Dataset records
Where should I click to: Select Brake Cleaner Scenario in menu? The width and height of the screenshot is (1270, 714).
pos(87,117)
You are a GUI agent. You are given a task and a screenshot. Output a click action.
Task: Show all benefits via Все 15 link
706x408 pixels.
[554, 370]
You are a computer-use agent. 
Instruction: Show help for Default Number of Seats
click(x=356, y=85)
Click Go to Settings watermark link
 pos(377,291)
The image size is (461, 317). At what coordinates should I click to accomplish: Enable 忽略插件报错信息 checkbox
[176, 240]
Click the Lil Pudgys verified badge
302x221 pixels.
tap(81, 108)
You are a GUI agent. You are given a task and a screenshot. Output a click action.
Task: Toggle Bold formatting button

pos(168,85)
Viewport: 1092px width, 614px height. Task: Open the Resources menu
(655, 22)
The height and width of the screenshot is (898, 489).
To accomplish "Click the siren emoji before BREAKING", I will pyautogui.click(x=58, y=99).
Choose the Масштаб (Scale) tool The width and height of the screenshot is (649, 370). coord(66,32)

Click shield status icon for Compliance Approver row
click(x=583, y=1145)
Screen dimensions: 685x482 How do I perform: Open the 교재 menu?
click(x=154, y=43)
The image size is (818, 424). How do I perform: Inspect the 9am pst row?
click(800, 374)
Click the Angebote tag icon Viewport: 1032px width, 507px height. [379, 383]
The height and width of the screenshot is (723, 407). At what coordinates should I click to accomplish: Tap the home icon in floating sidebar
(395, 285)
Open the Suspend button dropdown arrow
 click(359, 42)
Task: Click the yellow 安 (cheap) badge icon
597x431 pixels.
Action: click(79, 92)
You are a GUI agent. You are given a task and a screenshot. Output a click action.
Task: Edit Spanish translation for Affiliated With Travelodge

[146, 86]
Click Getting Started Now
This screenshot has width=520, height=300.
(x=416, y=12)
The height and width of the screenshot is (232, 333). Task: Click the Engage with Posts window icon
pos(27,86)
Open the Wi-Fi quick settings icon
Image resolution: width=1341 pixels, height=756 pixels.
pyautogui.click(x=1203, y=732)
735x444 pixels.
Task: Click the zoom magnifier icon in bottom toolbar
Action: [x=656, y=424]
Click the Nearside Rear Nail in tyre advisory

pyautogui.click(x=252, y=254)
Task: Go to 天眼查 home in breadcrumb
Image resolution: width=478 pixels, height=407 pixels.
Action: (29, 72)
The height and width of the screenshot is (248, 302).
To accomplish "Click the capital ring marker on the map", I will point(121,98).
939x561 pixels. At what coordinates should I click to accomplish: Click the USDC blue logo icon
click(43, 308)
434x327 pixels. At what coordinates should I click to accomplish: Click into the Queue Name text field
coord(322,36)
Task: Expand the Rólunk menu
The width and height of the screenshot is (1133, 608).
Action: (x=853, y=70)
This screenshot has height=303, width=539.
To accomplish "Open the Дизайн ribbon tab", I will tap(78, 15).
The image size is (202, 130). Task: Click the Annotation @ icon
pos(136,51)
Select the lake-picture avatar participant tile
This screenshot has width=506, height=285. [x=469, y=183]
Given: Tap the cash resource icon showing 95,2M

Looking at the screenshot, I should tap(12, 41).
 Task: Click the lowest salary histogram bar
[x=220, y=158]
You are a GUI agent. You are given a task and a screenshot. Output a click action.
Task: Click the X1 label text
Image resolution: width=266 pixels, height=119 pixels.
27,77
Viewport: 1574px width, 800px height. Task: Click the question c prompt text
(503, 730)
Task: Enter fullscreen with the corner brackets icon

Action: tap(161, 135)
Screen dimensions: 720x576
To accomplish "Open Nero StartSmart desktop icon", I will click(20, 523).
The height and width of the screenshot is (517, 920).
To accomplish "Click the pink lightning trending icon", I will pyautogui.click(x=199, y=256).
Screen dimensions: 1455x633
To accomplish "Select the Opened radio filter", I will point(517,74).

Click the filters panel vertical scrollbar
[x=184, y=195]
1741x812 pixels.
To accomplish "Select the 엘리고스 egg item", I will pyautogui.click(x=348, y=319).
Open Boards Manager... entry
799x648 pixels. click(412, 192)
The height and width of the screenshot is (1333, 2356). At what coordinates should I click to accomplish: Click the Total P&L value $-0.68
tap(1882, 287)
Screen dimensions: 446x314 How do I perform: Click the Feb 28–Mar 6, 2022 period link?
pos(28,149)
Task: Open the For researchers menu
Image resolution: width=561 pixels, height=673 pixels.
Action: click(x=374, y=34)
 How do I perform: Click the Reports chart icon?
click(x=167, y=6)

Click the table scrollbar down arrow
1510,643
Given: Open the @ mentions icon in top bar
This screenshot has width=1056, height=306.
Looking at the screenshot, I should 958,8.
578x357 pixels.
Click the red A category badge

» EXERCISE DIRECTIONS
Locate the word "point" in the records above, and return each line that has it.

» RESULT
To accomplish "Click the capital ring marker on the map", I will point(121,98).
To accomplish "Select the Opened radio filter", I will point(517,74).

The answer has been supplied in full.